---------- Information ----------
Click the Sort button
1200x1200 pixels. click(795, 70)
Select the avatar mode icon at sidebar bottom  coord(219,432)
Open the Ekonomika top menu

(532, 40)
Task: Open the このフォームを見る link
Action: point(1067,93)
----------
§ Exercise directions
The response should consist of all the entries, reproduced word for word.

§ Result
Click the Sort button
1200x1200 pixels. click(795, 70)
Select the avatar mode icon at sidebar bottom  coord(219,432)
Open the Ekonomika top menu

(532, 40)
Task: Open the このフォームを見る link
Action: point(1067,93)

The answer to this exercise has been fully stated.